-- begin Input rows --

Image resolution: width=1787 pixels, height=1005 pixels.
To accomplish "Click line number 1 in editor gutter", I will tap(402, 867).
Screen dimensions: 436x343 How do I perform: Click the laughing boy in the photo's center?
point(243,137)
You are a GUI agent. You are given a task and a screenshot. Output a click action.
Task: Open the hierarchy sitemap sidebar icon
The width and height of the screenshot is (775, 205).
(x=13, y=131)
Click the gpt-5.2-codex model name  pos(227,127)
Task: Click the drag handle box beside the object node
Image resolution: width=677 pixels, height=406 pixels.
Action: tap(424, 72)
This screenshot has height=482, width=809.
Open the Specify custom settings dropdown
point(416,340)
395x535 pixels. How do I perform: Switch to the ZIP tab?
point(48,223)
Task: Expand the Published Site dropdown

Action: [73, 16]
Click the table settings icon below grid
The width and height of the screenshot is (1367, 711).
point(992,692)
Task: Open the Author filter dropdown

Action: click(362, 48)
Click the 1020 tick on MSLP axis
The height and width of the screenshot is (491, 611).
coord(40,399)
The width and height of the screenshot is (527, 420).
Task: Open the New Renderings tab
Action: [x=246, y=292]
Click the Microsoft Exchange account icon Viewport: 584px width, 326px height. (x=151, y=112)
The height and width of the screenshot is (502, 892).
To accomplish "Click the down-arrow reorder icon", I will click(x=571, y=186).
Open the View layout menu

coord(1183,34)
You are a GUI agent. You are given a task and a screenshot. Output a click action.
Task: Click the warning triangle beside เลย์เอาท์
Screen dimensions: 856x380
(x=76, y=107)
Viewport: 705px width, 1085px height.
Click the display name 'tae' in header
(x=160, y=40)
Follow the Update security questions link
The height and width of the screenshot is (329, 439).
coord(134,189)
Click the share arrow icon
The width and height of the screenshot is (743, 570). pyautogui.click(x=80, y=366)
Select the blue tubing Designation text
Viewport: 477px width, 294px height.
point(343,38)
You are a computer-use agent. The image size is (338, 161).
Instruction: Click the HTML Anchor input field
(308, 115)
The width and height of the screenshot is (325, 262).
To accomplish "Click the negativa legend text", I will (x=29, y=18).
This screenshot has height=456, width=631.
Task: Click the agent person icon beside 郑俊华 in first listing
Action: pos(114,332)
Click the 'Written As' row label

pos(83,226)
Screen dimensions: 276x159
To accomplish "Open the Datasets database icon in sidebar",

-- end Input rows --

--- Exercise task ---
Can you reproduce the entries above word for word, from the line with "Click the Microsoft" up to and including the line with "coord(1183,34)"?

--- Response ---
Click the Microsoft Exchange account icon Viewport: 584px width, 326px height. (x=151, y=112)
The height and width of the screenshot is (502, 892).
To accomplish "Click the down-arrow reorder icon", I will click(x=571, y=186).
Open the View layout menu

coord(1183,34)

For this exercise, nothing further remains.